Breaking News, résultat de cette résidence, a été présentée durant Lumières sur le Quai 2022

Alain Josseau

Né en 1968, Alain Josseau s’est formé aux Beaux-Arts de Nantes avant d’obtenir un diplôme dans les nouvelles technologies de la création à Toulouse. Dessins, peintures, installations et vidéos sont autant de médiums que l’artiste utilise pour mettre à l’image l’épreuve du réel dans le contexte des guerres contemporaines. Aujourd’hui maître de conférence associé au département Arts Plastiques et Design de l’Université Toulouse 2 Jean Jaurès, Alain Josseau transmet sa passion pour les nouvelles technologies et continue d’exposer ses œuvres en France et à l’étranger.

Résidence au Quai des Savoirs en mai 2022

L’objet de la résidence d’Alain Josseau au Quai des Savoirs prend le nom d’Automatic War_PH2 (phase 2) en référence à son installation beaucoup plus grande, Automatic War TV réalisée en 2018 et produite par Chroniques-Biennale des Imaginaires Numériques.

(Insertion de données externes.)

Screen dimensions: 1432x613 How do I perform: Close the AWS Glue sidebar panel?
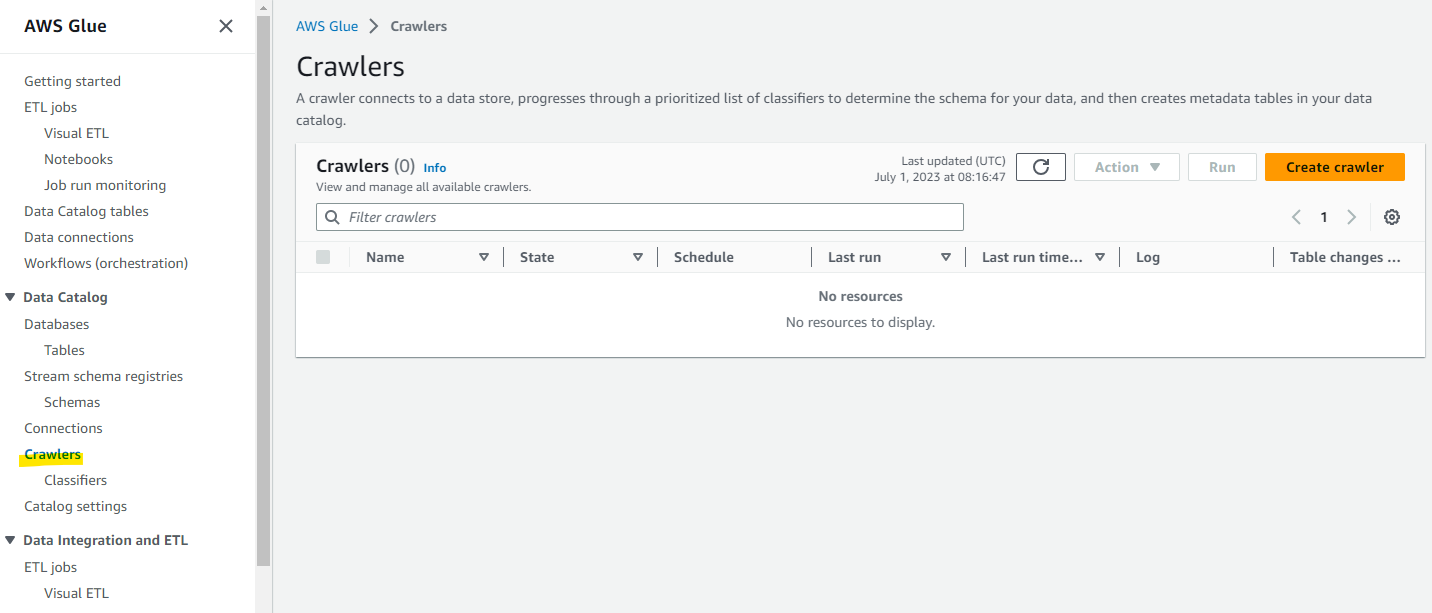[x=226, y=26]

Cette dernière, présentée à la Biennale Némo au 104 à Paris en 2020, plante le décor d’un journal télévisé des plus réalistes où l’humanité a entièrement disparu mais où les machines telles que les drones continuent de se faire la guerre.

Au centre de l’écran, la journaliste d’apparence humaine n’est en réalité qu’un avatar au service d’une intelligence sans corps. Dans la phase 2 de l’œuvre, Alain Josseau choisit de remplacer l’avatar par une journaliste robotisée animée en temps réel dans le but d’amplifier la dimension artificielle et fictionnelle de l’installation.

Pour l’aider dans la conception de cette animatronique, en commençant par sa tête, Alain Josseau s’est entouré pendant ces deux semaines de résidence de l’expertise technique de Guilhem de Gramont, ingénieur-constructeur, et de celle de Guilhem Saurel, ingénieur de recherche au LAAS-CNRS de Toulouse pour la partie informatique. Tout l’enjeu de cette union des savoirs artistiques, techniques et scientifiques était la programmation informatique des mouvements de l’ensemble du visage : les yeux, la bouche et les lèvres. Le tout synchronisé sur la voix.

À propos des chercheurs

Guilhem de Gramont est ingénieur-constructeur, chef machiniste français.
Guilhem Saurel est ingénieur de recherche au LAAS-CNRS dans le département robotique au sein de l’équipe Gepetto dont le travail est centré sur l’analyse et la génération de mouvement des systèmes anthropomorphes.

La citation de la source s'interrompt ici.